Tuesday, December 12, 2006 2:22:16 PM

Post# of 1824
Steady Fed still sees inflation risks:

FOMC holds rates steady, sees moderate pace of growth:

By Greg Robb, MarketWatch
Last Update: 2:15 PM ET Dec 12, 2006

http://tinyurl.com/y63t2f

WASHINGTON (MarketWatch) - The Federal Reserve held overnight interest rates steady at 5.25% on Tuesday and held open the door to further rate increases if inflation doesn't come down.

In its last meeting of the year, the Federal Open Market Committee gave no hint that it would cut rates any time soon, as markets now expect.

The key statement was unchanged. "Some inflation risks remain," the committee said.

"The extent and timing of any additional firming that may be needed to address these risks will depend on the evolution of the outlook for both inflation and economic growth, as implied by incoming information.

The committee said growth had slowed, "partly reflecting a substantial cooling of the housing market." The word "substantial" is new to the statement.

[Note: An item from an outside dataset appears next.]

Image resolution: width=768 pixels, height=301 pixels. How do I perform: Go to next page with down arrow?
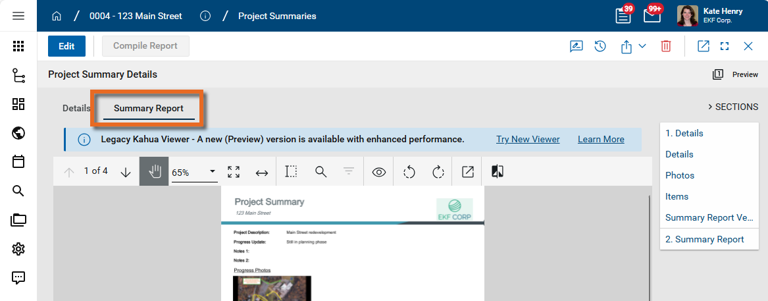(126, 172)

And "although recent indicators have been mixed," the Fed said it expects a moderate pace of growth.

This is the fourth straight meeting with no change in monetary policy. It follows rate hikes at an unprecedented 17 consecutive policy-setting meetings from June 2003 to June 2006.

The decision to stand pat was no surprise. Ahead of time, economists were in agreement that the FOMC would keep rates steady. While there are cross currents in the economic data, most economists believe growth will slow modestly through the first half of next year, bringing down core inflation rates that Fed officials say are too high.

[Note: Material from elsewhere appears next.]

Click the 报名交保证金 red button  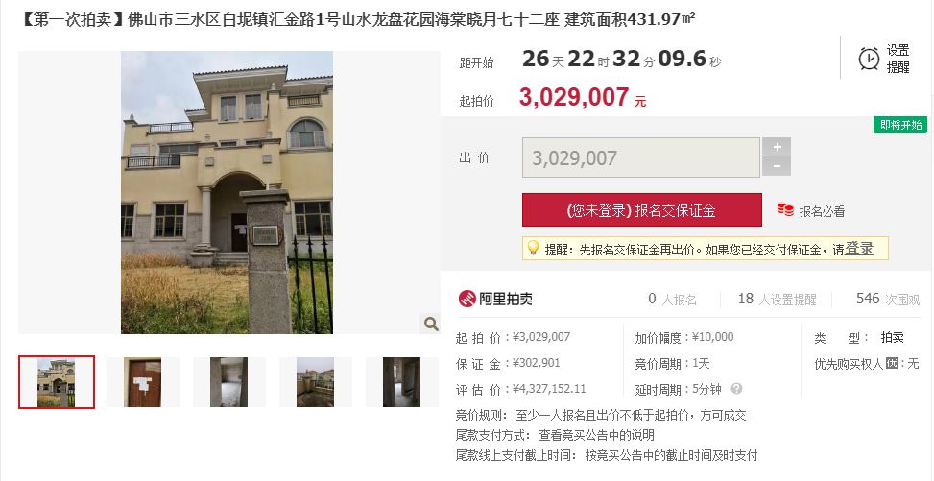pos(641,210)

In his latest remarks on the economy two weeks ago, Fed Chairman Ben Bernanke said the economy continues to grow, outside the housing and auto sectors. He said inflation remains the key risk.

The financial markets, as implied by the federal fund futures market, are betting that interest rates have already hit their peak. The market expects two or three rate cuts in 2007.

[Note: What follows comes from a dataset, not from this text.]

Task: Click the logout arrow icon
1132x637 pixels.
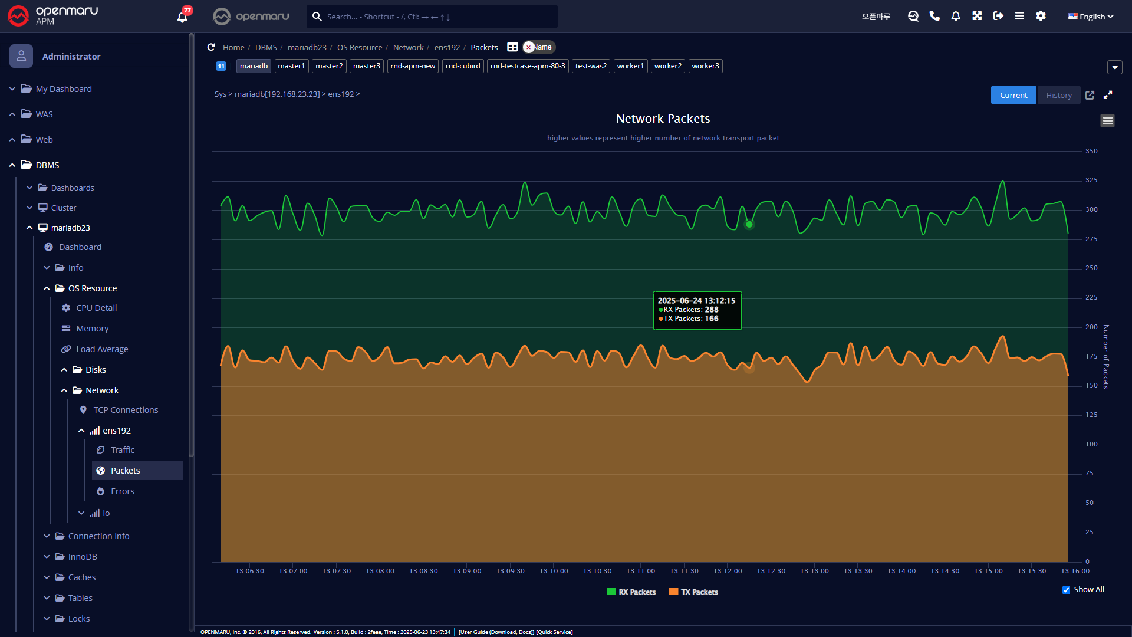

Several economists who had been expecting further Fed rate hikes have been scaling back their forecasts of tightening.
For instance, only three members of a 25-member panel of economists of the Securities Industry and Financial Markets Association expect any more rate hikes. Most economists in the group expect only one or two rate cuts. One economist expects dramatic rate cuts, with the federal funds target rate falling to 4.0% by the end of 2007.

Jeffrey Lacker, the president of the Richmond Fed, dissented for the fourth meeting, voting to raise rates by a quarter of a percentage point. Lacker has said inflation remains too high. But this is Lacker's last vote at a policy meeting until 2009.
Under the Fed's rules that shift four of the five votes of Fed presidents on the 12-member voting committee, the voting members in 2007 will be Thomas Hoenig, president of the Kansas City Fed; Cathy Minehan, president of the Boston Fed; Michael Moskow, the president of the Chicago Fed; and William Poole, the president of the St. Louis Fed. The president of the New York Fed, currently Timothy Geithner, is always a voting FOMC member.

Greg Robb is a senior reporter for MarketWatch in Washington.